Hal itu diungkapkan oleh Wakil Ketua BPK, Bahrullah Akbar dalam rapat konsultasi dengan Pimpinan DPR dalam rangka penyerahan Laporan Hasil Pemeriksaan mengenai Pengelolaan Pertanggungjawaban Dana Otonomi Khusus Kepada DPR, Senin (5/3/2018) di Gedung DPR RI, Jakarta.

Dalam hal pengendalian internal BPK menemukan banyak temuan dalam Tahun Anggaran 2010, seperti permasalahan kelebihan pembayaran, ketidaksesuaian pekerjaan atau kegiatan dengan ketentuan, kemahalan harga, denda keterlambatan dan belanja belum dipertanggungjawabkan senilai total Rp 152,35 miliar atau 4,97% dari cakupan pemeriksaan Dana Otsus Tahun Anggaran 2010 sebesar Rp 3,06 triliun.

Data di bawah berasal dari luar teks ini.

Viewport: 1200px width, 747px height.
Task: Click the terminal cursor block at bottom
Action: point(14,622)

Hasil pemeriksaan kinerja efektifitas pengelolaan Dana Otsus Provinsi Papua Tahun Anggaran 2015 dan 2016 di Provinsi Papua, kabupaten Puncak Jaya, Kabupaten Supiori, Kabupaten Lanny Jaya, Kabupaten Mimika dan Kabupaten Nabire, mengungkapkan 106 temuan yang memuat 137 permasalahan, yaitu 132 permasalahan ketidakefektifan senilai Rp 225,58 miliar, 3 permasalahan kerugian daerah senilai Rp 1,43 miliar, dan 2 permasalahan kekurangan penerimaan senilai Rp 96,63 juta.

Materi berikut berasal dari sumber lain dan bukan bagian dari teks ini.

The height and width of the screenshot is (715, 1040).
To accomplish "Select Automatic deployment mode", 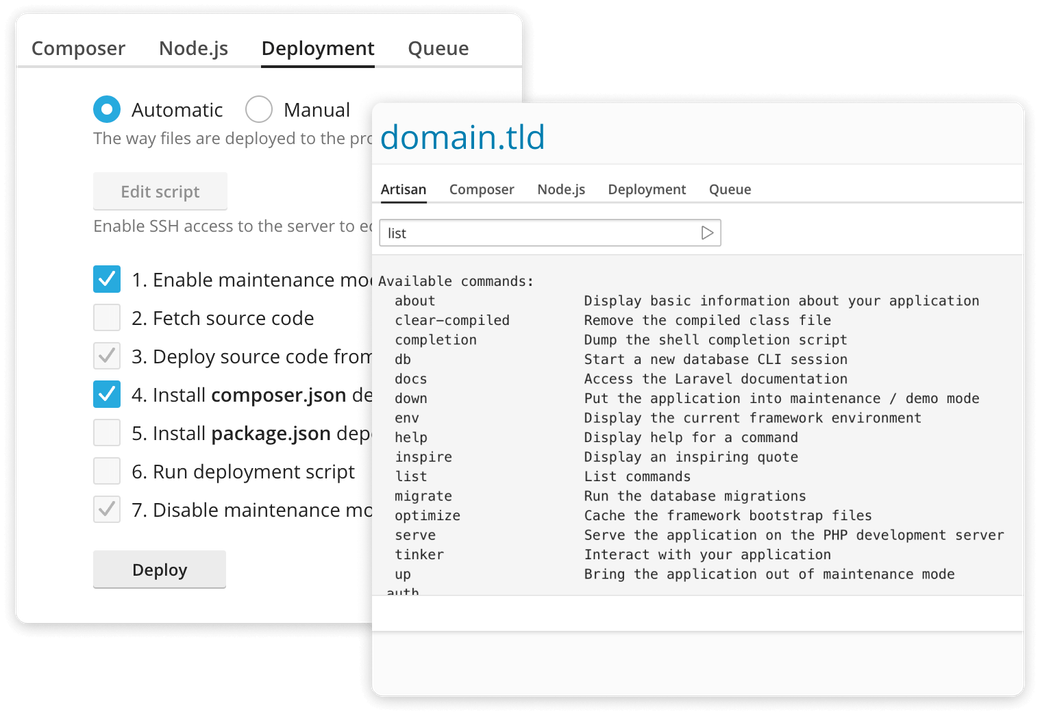I will point(107,110).
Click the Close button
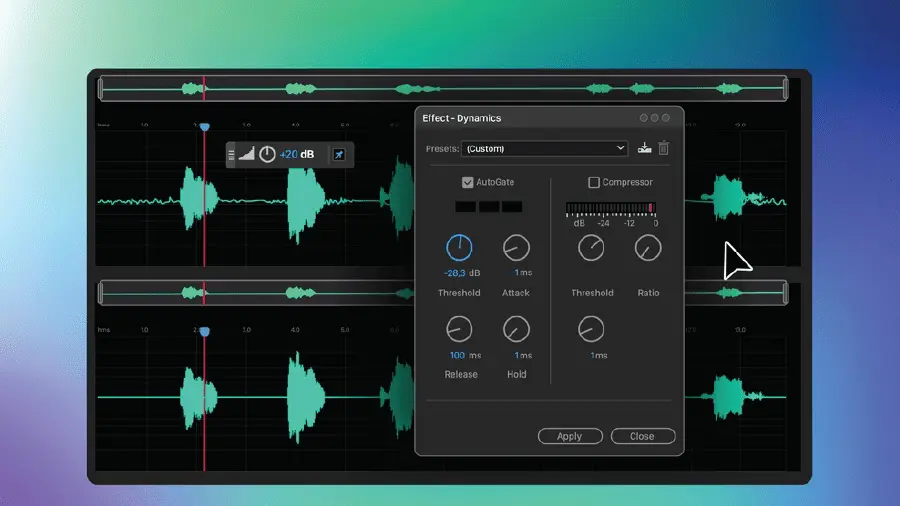900x506 pixels. 642,436
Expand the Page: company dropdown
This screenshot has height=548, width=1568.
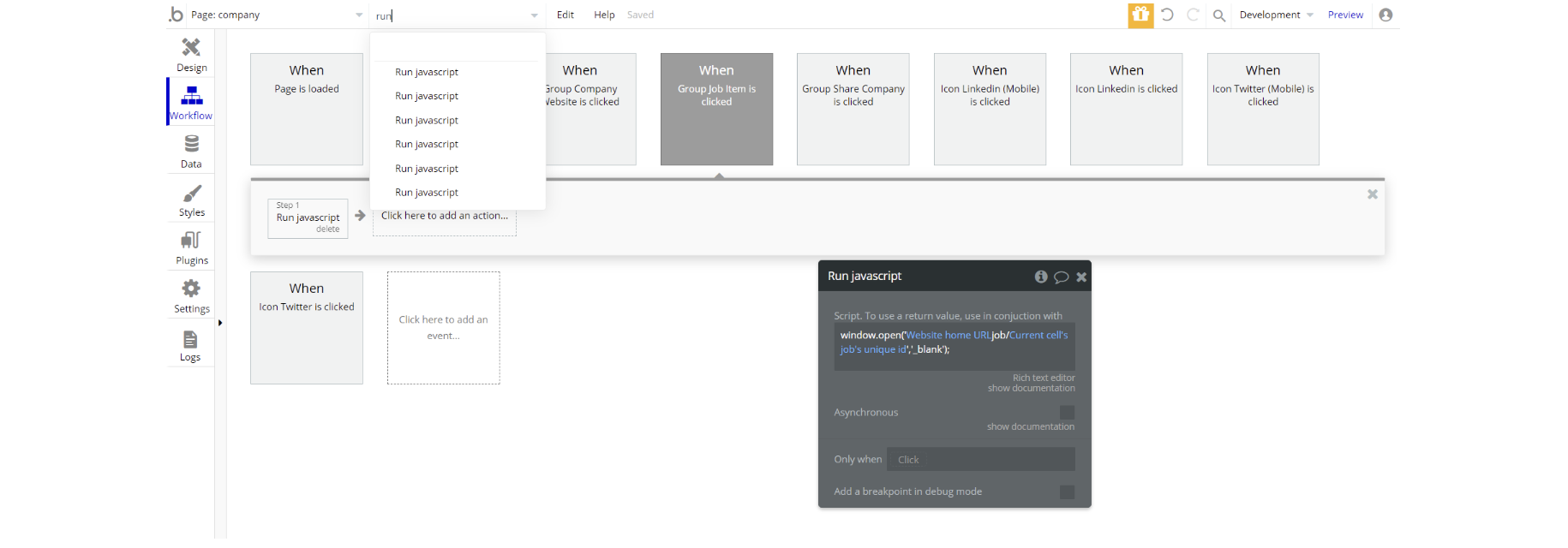point(359,15)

Atas permasalahan tersebut di atas BPK merekomendasikan Gubernur Papua agar menginstrusikan kepada Kepala Bappeda dan Kepala SKPD pengelola dana Otsus membuat ususlan secara definitive untuk tahun anggaran berikutnya, dan menetapkan menjadi rencana definitive sebagai pedoman pelaksanaan serta membuat rencana lima tahun penggunaan dana Otsus.